**STATED TASK A**
In the post about NaN comparisons, who pointed out that NaN!=NaN is true in IEEE?

**TEXT BLOCK**

This is my first post here, so don't laugh if I say something stupid. :)

I haven't got any contact with NaN before, but when Tim pointed that
NaN!=NaN is true in IEEE I thought that it does make sense. I see pros
and cons and it's not so ugly and non-intuitive as it can look. When
comparing $a and $b as numbers there is no need for $a==$b!=NaN, if
NaN!=NaN then $a==$b is ok for any values of $a and $b, it would be true
only if $a and $b are numbers and they are equal. If NaN==NaN is true,
then the longer $a==$b!=NaN is needed. So when comparing two scalars as
numbers NaN!=NaN being true makes it easier. But then "until $inflation
!= NaN" would be useless as NaN!=anything is always true (NaN!=NaN, and
NaN!=anynumber). With NaN!=NaN some other way like $x.isNaN or $x.isnum
would be needed. Or maybe NaN evaluates to 'NaN' in string context and
+$x eq 'NaN' (or +$x eq NaN) could be used? NaN==NaN being false is in
fact very intuitive for me, as NaN is something without any numerical
meaning, so numerically compared to anything doesn't make sense (as ==
means numerical equality, not just equality). Maybe it should be undef
instead of false?

**GIVEN INFORMATION**
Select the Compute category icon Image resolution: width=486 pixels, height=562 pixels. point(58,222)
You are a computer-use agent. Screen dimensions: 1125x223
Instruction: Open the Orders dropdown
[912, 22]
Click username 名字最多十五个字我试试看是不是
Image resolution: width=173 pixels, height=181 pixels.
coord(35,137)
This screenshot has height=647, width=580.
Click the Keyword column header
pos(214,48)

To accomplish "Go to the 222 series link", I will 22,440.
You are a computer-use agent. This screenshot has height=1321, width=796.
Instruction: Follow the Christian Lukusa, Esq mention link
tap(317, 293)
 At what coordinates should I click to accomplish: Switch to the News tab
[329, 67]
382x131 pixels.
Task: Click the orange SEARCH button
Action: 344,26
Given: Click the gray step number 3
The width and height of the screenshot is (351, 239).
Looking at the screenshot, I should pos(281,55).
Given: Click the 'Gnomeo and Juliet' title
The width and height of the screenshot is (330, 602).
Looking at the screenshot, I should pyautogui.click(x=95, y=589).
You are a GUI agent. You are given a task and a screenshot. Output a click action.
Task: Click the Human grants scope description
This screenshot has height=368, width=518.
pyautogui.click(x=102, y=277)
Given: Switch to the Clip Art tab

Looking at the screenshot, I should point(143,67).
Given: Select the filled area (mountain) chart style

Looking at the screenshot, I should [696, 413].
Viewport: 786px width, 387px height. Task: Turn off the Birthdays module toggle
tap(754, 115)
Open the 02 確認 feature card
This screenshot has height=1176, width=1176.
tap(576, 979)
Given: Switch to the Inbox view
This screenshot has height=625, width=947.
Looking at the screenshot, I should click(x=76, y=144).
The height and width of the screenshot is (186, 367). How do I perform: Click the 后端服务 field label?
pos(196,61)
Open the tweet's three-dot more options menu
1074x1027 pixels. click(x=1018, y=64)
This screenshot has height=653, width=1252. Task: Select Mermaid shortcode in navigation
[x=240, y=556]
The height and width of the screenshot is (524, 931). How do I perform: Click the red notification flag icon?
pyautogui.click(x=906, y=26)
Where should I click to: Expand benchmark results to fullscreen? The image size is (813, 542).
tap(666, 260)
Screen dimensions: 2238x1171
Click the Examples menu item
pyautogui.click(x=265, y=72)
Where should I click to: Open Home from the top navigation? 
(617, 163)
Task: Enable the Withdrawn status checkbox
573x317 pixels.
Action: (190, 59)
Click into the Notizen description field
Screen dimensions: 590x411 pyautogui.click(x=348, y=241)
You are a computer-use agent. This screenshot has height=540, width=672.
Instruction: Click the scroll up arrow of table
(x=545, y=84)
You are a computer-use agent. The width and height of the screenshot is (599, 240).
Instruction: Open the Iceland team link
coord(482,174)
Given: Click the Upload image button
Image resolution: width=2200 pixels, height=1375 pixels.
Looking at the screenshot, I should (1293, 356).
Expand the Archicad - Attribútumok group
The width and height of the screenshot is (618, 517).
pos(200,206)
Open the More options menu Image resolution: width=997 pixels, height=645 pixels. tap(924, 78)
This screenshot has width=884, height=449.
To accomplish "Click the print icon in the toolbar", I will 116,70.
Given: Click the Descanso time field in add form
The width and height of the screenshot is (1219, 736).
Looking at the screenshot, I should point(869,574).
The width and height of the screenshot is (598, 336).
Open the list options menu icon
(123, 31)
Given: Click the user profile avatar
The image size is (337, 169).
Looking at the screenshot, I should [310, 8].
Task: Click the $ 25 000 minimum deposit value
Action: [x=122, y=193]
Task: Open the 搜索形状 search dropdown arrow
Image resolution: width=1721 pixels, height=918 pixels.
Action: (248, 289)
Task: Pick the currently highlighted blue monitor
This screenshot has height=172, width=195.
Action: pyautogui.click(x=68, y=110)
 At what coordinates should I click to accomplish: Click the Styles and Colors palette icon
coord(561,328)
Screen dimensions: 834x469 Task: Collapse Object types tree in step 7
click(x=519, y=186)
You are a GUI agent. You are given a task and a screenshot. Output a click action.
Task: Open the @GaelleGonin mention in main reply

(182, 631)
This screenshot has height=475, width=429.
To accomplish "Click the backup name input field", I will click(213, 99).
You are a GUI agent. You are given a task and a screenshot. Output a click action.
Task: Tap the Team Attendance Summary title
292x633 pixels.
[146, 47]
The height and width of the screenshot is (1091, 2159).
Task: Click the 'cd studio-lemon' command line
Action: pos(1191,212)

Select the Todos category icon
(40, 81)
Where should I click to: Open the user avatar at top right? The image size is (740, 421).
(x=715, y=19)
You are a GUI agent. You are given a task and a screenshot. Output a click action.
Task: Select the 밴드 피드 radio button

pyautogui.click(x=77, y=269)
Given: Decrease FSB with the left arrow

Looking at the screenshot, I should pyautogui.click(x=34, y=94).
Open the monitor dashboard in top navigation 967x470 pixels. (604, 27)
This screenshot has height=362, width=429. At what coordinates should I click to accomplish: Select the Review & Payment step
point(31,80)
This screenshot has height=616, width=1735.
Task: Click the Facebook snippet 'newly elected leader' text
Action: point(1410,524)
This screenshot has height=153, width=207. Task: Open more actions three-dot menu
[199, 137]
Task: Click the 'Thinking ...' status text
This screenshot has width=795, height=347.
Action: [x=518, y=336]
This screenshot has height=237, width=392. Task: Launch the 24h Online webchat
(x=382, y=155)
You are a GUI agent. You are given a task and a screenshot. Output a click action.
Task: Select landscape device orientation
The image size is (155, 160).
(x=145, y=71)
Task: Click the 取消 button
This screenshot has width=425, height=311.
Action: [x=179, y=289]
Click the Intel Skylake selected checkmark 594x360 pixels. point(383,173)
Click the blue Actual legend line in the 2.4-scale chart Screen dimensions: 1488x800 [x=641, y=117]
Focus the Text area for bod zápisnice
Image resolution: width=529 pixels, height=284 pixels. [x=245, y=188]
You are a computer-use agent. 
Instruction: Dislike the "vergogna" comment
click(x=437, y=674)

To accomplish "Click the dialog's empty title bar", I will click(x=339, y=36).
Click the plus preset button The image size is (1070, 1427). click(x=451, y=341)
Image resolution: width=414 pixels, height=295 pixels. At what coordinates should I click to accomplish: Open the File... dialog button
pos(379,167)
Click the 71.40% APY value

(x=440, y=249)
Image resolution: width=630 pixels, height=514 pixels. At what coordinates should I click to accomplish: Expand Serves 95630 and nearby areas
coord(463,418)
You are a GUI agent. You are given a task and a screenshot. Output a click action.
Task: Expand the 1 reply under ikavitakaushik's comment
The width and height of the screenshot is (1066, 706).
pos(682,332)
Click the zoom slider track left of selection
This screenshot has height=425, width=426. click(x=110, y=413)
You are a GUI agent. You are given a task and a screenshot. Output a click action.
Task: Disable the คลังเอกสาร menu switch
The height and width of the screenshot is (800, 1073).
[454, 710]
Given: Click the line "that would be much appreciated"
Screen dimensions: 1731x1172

**STATED TASK B**
Reproduce the records verbatim, from the line containing "has height=1321, width=796." down to the line containing "Looking at the screenshot, I should click(x=76, y=144).", with both of those lines included.

**CORRECT RESULT A**
Tim

**CORRECT RESULT B**
You are a computer-use agent. This screenshot has height=1321, width=796.
Instruction: Follow the Christian Lukusa, Esq mention link
tap(317, 293)
 At what coordinates should I click to accomplish: Switch to the News tab
[329, 67]
382x131 pixels.
Task: Click the orange SEARCH button
Action: 344,26
Given: Click the gray step number 3
The width and height of the screenshot is (351, 239).
Looking at the screenshot, I should pos(281,55).
Given: Click the 'Gnomeo and Juliet' title
The width and height of the screenshot is (330, 602).
Looking at the screenshot, I should pyautogui.click(x=95, y=589).
You are a GUI agent. You are given a task and a screenshot. Output a click action.
Task: Click the Human grants scope description
This screenshot has height=368, width=518.
pyautogui.click(x=102, y=277)
Given: Switch to the Clip Art tab

Looking at the screenshot, I should point(143,67).
Given: Select the filled area (mountain) chart style

Looking at the screenshot, I should [696, 413].
Viewport: 786px width, 387px height. Task: Turn off the Birthdays module toggle
tap(754, 115)
Open the 02 確認 feature card
This screenshot has height=1176, width=1176.
tap(576, 979)
Given: Switch to the Inbox view
This screenshot has height=625, width=947.
Looking at the screenshot, I should click(x=76, y=144).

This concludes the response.